One prime example of this can be seen in a case that recently came before the Ninth Circuit: Humane Society of the United States v. Locke, 626 F.3d 1040 (9th Cir. 2010). Here, Plaintiffs were challenging a National Marine and Fisheries Service decision to allow the lethal “taking” of up to 85 seals annually in order to preserve salmon stocks. Estimates of how much salmon the sea lions consumed ranged from 3.6% to 22.1% of the migrating salmon. While the sea lions are killed for taking this percentage, fishing that takes between 5.5% and 17% is allowed, as is a similar percentage of fish mortality from dam systems. Federal agencies concluded that these human-based killings had a “minimal effect,” and Plaintiffs in the case contested the fact that the sea lions’ smaller cumulative percentage of killings should then be considered as having a “significant negative impact.” Id. at 1045.
The Ninth Circuit thankfully saw the illogic and remanded the issue back to NMFS “to afford the agency the opportunity either to articulate a reasoned explanation for its action or to adopt a different action with a reasoned explanation that supports it.” Id. at 1053. But even so, the court was careful to acknowledge that sea lion predation is a “serious and potentially significant problem” and assured NMFS that the APA only requires it to present a “cogent explanation.” Id. at 1054. Further it held that NMFS was not required to prepare an EIS under NEPA regarding the lethal removals.

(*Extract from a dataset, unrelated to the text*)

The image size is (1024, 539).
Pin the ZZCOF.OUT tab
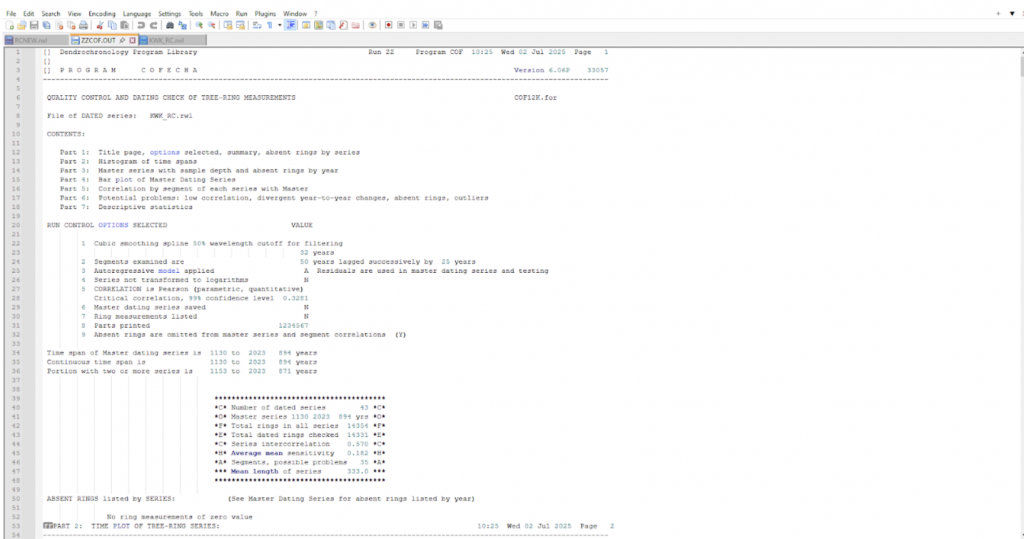click(x=121, y=39)
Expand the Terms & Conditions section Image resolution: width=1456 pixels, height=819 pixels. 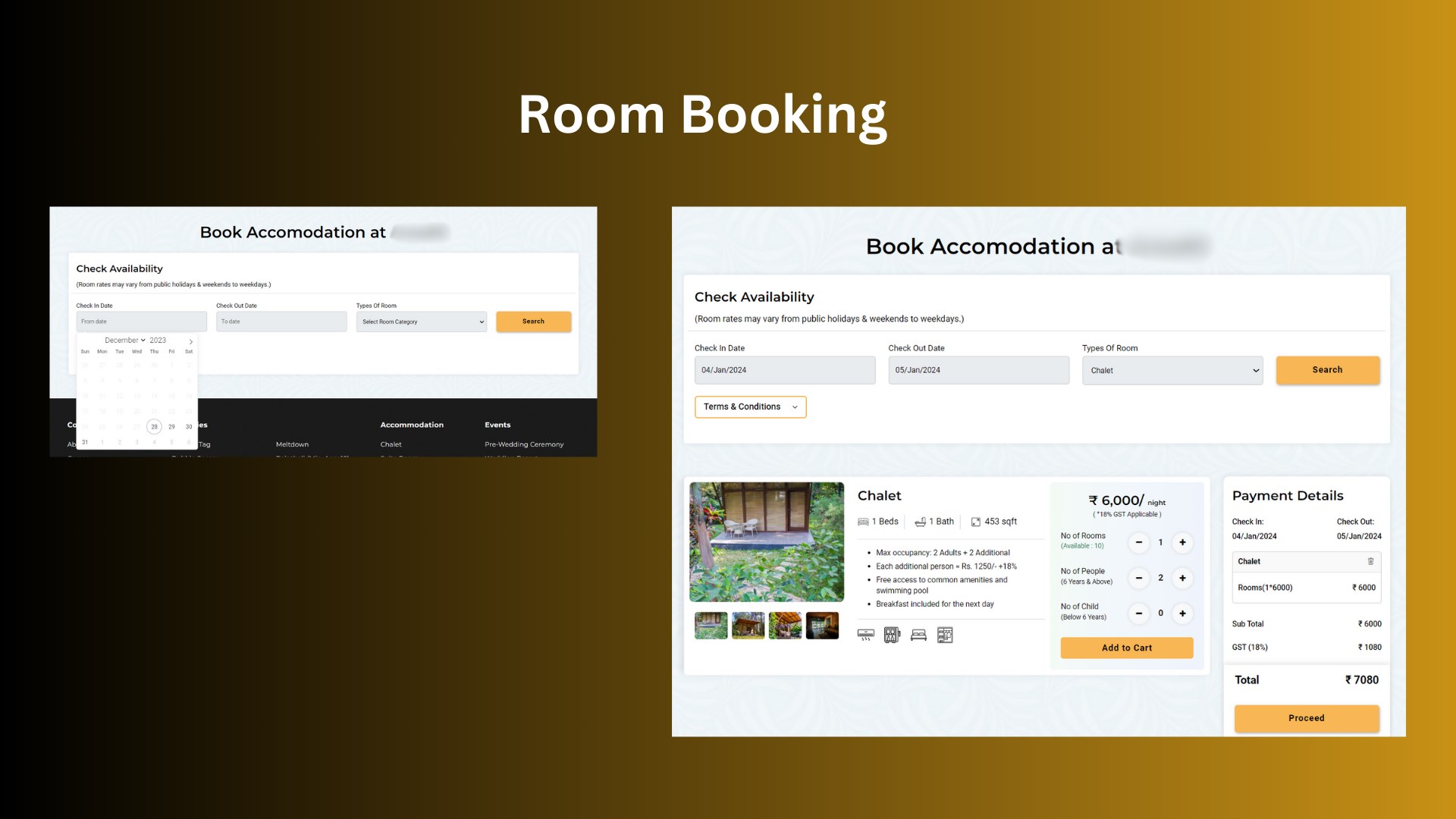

I find it sad in the extreme that humans cannot back off their salmon intake despite the fact that it is human activity that has brought them to the brink of extinction. No…it is much better, apparently; to kill sea lions because they are the “negative impact” and the “serious and potentially significant” problem.
In another case, recently the U.S. Fish and Wildlife Service released its NEPA required Environmental Assessment on Alaska’s proposed plan to establish a “predator control management action” on Unimak Island (in other words, chase wolves by aircraft until they are exhausted and then shoot them from the air). U.S. Fish and Wildlife Service, Management Alternatives for the Unimak Island Caribou Herd, December 2010. Alaska claims that this is necessary to allow for subsistence hunting on the island to resume. Id. at 1. The EA determines that some form of predator control is necessary, but declines to back a specific alternative until public review of the EA is complete, although it states that the Alaska proposal to use helicopters to selectively shoot wolves hunting caribou calves is the most likely to succeed. Id. at Executive Summary.
Oddly enough, while subsistence hunting is given as the need for this killing, prior to Alaska’s shutting down all hunting on the island in 2009, big game and trophy hunters took some 90 caribou between 2001 and 2007, Id. at 9, while subsistence hunters took only around 10. Id. at 28. The EA itself admits that the decline in the caribou population may be within natural ranges for an isolated island population. Id. at 32. Further, while it states that wolf predation of caribou calves is a certain factor in the caribou decline, it also admits that hunting may have contributed to the loss of caribou bulls which is also contributing to the falling population. Id. at 8. Critics of the EA’s focus on wolves to the exclusion of other predators have pointed out that while black bears also prey on caribou calves, bears are a favorite of trophy hunters and as such, need to be protected to be killed for pleasure later. USFWS Proposes Wolf Killing at Alaska NWR, Refuge Watch (Jan. 17, 2011, 9:08 PM), http://www.refugewatch.org/2011/01/17/usfws-proposes-wolf-killing-at-alaska-maritime-nwr/. (I have serious issues with this too, but that is a whole other article).
I am not a wildlife biologist and so I cannot argue about the intricacies of the Unimak ecosystem and what truly needs to be done, but from what I have read, there is something about this situation which seems to me to be similar to the sadly familiar scape-goating of a fellow creature in order to “fix” a problem we have at least in part created.